Document excerpt.
━━━

- Composed by Henry Jackman
- Varèse Sarabande / 2013 / 44m
The rescue of an American container ship and its crew from the hands of Somali pirates was the subject of one of 2013’s more critically acclaimed blockbusters, Captain Phillips, from Paul Greengrass and starring Tom Hanks. Greengrass has enticed some fine scores from John Powell in the past – while the relationship has reportedly been somewhat strained on their last couple of projects together, the resulting music has been excellent. With Powell on hiatus during 2013, the director turned instead to Henry Jackman, one of Hans Zimmer’s team at Remote Control. Jackman is the sole credited composer on the album cover and two others, Al Clay and Jack Dolman are given “additional music” credit; but reportedly the scoring process was a nightmare and a large team – including Zimmer himself – were involved in countless rewrites.

━━━

Dataset content.

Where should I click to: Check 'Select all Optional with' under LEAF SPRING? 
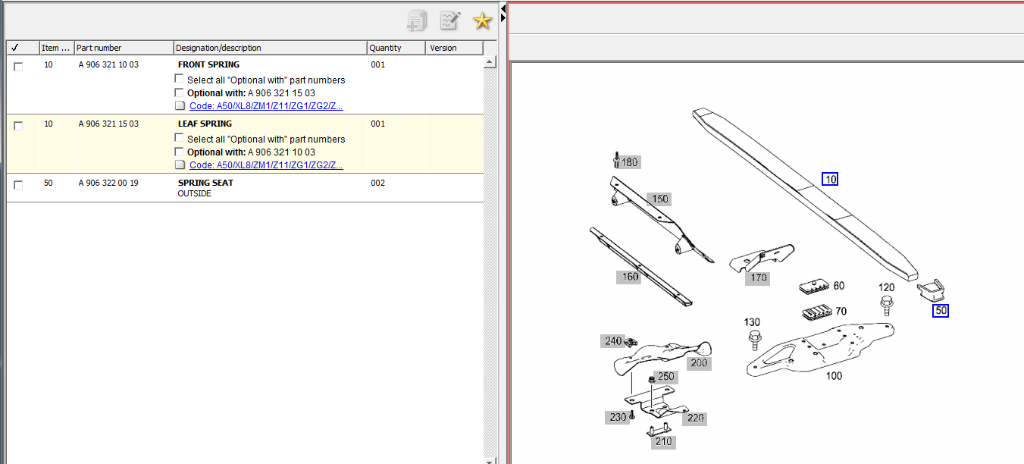180,139
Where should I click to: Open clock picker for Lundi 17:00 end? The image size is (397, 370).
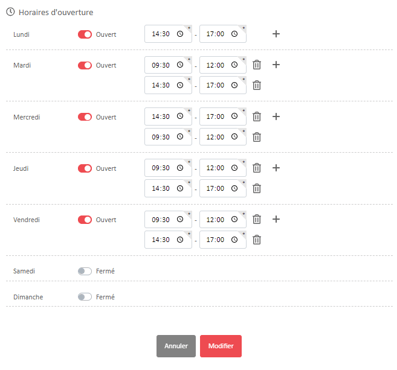tap(234, 34)
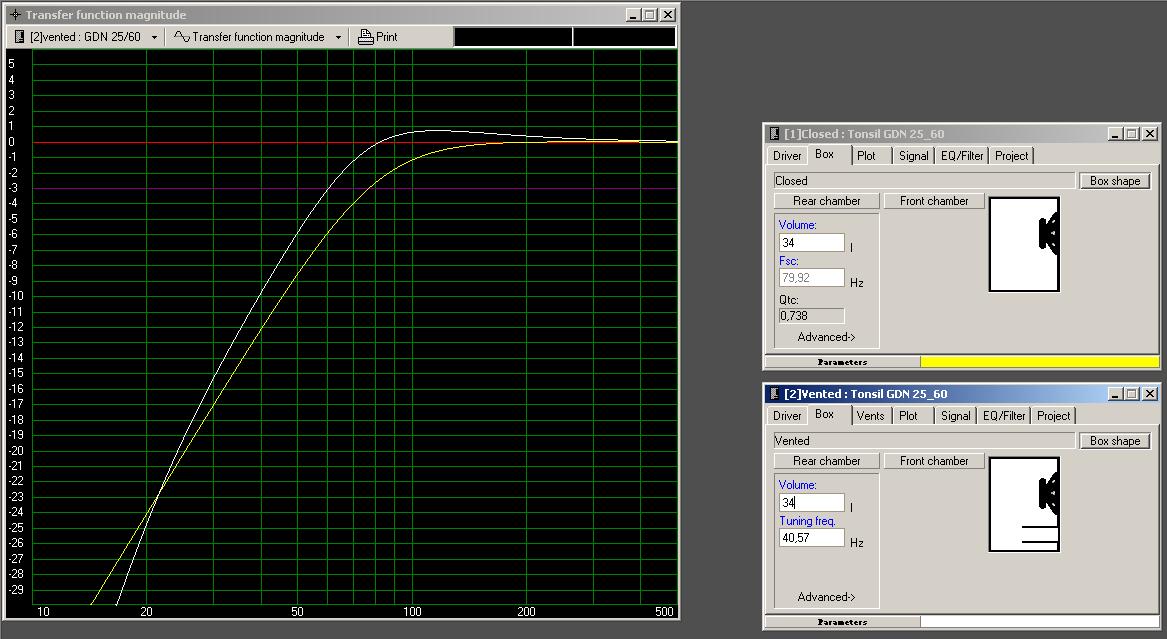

━━━

Short task 1.
Give the Captain Phillips score review again from "- Composed by" to "in countless rewrites.", and please switch "blockbusters" to "releases".
Short task 2.
Pick up the Captain Phillips score review after its last sentence and keep writing it.

Expected output 1.
- Composed by Henry Jackman
- Varèse Sarabande / 2013 / 44m
The rescue of an American container ship and its crew from the hands of Somali pirates was the subject of one of 2013’s more critically acclaimed releases, Captain Phillips, from Paul Greengrass and starring Tom Hanks. Greengrass has enticed some fine scores from John Powell in the past – while the relationship has reportedly been somewhat strained on their last couple of projects together, the resulting music has been excellent. With Powell on hiatus during 2013, the director turned instead to Henry Jackman, one of Hans Zimmer’s team at Remote Control. Jackman is the sole credited composer on the album cover and two others, Al Clay and Jack Dolman are given “additional music” credit; but reportedly the scoring process was a nightmare and a large team – including Zimmer himself – were involved in countless rewrites.

Expected output 2.
There’s more than an occasional hint of Powell about the music that resulted – the percussion of the early action piece “This is Not a Drill” could easily have come from the man himself – there are frequent hints of Green Zone and Powell’s “The End” from United 93 was actually tracked in to the film, echoes here and there also of the more percussive parts of Zimmer’s Inception (yes, even a synthetic rendition of the now-hilarious HORN OF DOOM here and there to guarantee the audience being taken completely away from the film). Surprisingly, after the painful process that went into its creation, the music is really rather basic and feels like it’s at the lowest end of what you might expect in a film like this – an endless stream of percussion, sampled strings, occasional ethnic wind solos, synthetic horn pads that fade in and out. The depth of Powell’s music for Greengrass is nowhere in evidence, and it’s what’s missing here that emphasises why he is easily better than anyone else to have emerged from Zimmer’s tutelage – it’s not just the things you can throw together in the computer, it’s the emotional and dramatic sense that makes a proper film score. This collection of drumming serves its basic purpose, but film music can do so much more than that. The album is listenable enough when the energy levels are high but even then it sounds like what might be dismissed as filler on a John Powell album and frankly most of it feels like fairly aimless drone. The finale, “Safe Now”, is a take-off of Inception‘s “Time” which is so barely disguised it’s actually rather funny. A big disappointment.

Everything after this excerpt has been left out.